Sunday, June 3, 2018

New Privacy Policies Love Long Complicated Sentences



In my post from May 31  we looked at how the vocabulary in the first two paragraphs of the GDPR explanation “What is Personal Data” was a painfully tortured linguistic mess because of rarefied vocabulary – identifiable, pseydonymised




Let’s do a linguistic audit paragraph 3.
Hint – besides the vocabulary (anonymises, anonymisation) the sentence structure is an ideal example of how not to write if you care about being understood.




(from GDPR)
Personal data that has been rendered anonymous in such a way that the individual is not or no longer identifiable is no longer considered personal data. For data to be truly anonymised, the anonymisation must be irreversible.

I’m pretty sure there is an error in the first multipli–embedded, complex sentence above. So let’s fix that before we go on to look at why there is no reason on earth we should expect most readers to understand it - certainly not the 50% of adults in the US reading at 8th grade and lower.
Personal data that has been rendered anonymous in such a way that the individual is not or [is] no longer identifiable, is no longer considered personal data. For data to be truly anonymised, the anonymisation must be irreversible.

Truth about complex sentences
  • The longer the distance between your initial noun phrase and your verb phrase the tougher the read.
Here's an example (mine):
The boy who was chasing the dog vigorously in pursuit of the neighbor’s cat, that had scampered up the old elm tree without any thought to coming down, to make lunch out of the new nest of sparrows, finally gave up at the corner of Elm Street.







So reader, who gave up - the boy, the dog, the cat...?

Well the boy of course.
The boy who was chasing the dog vigorously in pursuing of the neighbor’s tabby cat, that had scampered up the old elm tree without any thought to coming down with every intent to make lunch of the new nest of sparrows, finally gave up at the corner of Elm Street.
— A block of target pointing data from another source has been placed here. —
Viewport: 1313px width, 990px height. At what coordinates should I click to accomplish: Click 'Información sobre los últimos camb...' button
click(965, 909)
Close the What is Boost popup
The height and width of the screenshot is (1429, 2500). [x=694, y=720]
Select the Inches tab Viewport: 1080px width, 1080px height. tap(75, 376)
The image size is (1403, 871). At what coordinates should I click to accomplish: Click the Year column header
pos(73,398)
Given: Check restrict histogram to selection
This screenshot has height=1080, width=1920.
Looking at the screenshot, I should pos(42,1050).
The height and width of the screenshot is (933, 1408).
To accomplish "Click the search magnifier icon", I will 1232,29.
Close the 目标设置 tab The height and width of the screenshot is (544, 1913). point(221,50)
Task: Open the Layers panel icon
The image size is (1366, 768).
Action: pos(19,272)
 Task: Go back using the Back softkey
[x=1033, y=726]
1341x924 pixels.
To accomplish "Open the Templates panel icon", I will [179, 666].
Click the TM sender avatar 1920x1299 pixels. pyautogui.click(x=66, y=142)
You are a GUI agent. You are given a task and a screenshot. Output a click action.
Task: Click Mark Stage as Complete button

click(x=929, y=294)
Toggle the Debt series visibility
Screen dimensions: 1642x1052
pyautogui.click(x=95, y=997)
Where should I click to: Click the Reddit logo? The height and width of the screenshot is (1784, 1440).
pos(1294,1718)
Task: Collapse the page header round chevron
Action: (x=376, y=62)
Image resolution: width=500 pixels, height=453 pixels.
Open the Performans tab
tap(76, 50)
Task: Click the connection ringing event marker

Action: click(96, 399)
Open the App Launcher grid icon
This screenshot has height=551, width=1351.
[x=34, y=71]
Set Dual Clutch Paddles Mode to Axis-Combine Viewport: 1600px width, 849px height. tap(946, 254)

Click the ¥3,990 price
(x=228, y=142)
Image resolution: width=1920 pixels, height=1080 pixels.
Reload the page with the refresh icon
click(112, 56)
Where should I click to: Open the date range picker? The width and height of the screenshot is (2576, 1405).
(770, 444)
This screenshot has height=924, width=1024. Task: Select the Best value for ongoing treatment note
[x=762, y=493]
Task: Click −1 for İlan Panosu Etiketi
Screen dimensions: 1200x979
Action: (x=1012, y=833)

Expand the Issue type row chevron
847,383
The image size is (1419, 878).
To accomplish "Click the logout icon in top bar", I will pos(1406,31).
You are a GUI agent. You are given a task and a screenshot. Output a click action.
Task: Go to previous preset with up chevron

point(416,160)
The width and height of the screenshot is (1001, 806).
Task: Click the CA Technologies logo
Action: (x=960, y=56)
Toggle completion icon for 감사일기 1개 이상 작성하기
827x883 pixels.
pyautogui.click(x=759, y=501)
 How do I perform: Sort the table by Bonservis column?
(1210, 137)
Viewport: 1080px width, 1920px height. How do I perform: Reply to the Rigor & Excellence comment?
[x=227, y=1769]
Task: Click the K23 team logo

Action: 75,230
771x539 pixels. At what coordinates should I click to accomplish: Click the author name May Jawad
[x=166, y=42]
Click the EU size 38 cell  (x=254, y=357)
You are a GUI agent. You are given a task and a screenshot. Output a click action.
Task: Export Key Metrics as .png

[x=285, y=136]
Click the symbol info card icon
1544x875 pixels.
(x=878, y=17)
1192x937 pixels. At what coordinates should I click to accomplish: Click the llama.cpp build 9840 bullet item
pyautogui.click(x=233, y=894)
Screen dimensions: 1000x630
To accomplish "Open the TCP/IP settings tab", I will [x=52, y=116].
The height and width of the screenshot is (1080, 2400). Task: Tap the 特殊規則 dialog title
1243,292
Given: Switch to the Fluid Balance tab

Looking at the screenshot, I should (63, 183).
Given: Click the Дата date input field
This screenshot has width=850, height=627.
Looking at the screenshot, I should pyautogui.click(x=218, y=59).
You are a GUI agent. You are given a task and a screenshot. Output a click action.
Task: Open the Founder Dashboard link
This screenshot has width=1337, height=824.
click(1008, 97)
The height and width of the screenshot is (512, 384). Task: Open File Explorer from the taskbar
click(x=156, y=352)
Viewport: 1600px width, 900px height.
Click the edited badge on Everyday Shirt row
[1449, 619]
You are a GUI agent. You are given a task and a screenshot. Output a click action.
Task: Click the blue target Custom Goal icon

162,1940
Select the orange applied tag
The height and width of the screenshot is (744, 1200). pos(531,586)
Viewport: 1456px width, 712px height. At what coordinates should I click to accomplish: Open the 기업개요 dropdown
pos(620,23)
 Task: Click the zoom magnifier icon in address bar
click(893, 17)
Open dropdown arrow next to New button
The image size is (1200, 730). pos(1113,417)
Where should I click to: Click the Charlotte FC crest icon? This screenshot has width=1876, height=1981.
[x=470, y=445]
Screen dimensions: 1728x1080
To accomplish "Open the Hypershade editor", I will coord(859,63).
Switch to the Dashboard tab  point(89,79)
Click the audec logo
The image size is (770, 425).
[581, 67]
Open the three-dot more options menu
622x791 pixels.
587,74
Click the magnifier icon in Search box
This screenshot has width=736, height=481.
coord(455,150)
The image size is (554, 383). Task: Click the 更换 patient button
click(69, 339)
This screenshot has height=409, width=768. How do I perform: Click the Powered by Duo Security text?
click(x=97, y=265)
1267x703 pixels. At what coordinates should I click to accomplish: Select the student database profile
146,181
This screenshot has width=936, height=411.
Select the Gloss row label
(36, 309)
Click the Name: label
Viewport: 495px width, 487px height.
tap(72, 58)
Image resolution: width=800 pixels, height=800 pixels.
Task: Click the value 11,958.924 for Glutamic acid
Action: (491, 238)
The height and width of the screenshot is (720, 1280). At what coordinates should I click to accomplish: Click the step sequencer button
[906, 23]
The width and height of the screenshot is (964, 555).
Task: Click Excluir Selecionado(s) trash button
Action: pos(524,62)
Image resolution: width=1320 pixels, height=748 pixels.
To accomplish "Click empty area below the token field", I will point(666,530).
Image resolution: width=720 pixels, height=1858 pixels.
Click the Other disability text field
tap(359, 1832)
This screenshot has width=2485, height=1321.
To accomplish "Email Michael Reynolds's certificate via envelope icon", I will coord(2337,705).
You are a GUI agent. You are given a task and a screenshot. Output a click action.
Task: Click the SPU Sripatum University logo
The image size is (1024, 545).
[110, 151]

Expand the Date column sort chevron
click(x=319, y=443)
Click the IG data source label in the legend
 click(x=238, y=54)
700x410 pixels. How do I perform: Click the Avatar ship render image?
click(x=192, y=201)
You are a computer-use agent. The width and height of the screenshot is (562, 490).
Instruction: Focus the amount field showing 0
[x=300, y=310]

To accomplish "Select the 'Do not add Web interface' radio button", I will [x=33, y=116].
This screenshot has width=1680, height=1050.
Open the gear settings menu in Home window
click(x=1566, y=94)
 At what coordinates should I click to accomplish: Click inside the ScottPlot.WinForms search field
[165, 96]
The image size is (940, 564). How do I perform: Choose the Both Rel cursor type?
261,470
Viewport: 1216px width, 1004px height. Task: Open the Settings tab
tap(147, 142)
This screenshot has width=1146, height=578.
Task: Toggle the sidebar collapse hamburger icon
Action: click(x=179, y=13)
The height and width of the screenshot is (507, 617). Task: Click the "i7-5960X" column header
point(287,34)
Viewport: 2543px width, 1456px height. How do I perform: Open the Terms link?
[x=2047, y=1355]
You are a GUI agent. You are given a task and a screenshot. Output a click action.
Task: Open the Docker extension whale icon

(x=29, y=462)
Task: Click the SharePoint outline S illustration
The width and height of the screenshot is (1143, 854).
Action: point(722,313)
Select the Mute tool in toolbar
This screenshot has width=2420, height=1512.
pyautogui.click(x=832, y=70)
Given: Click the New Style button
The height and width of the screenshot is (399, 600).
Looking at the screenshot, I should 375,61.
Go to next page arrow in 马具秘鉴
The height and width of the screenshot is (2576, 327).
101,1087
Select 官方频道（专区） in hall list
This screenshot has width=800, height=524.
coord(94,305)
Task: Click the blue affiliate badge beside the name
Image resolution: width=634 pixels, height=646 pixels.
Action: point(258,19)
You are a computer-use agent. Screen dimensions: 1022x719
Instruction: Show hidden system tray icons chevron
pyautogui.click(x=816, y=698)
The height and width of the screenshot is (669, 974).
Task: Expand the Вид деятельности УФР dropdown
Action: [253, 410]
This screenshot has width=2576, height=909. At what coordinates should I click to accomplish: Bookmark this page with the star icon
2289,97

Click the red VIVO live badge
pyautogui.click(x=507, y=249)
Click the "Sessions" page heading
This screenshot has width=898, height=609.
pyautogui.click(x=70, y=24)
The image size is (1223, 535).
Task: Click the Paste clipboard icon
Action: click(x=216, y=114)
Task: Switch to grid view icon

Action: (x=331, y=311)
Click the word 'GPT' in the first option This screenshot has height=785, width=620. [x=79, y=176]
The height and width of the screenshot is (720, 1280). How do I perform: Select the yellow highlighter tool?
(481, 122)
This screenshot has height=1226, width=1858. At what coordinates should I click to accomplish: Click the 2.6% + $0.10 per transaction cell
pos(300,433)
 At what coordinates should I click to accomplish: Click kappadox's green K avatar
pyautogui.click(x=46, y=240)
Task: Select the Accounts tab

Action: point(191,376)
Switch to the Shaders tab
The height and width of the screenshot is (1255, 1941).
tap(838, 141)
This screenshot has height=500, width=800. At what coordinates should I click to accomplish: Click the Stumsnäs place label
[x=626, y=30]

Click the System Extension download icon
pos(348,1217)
Back to our painfully tortured GDPR sentence. ..
There is so much intervening stuff between the initial noun (personal data) qualifying things , that the reader could misread as...
"Personal data is no longer considered personal data."!!


 Rule for a kinder, gentler sentences

·      To make a sentence more readable move the noun phrase and the verb phrase closer to each other.  In other words -  cut out some of the middleman. (add it to a new sentence).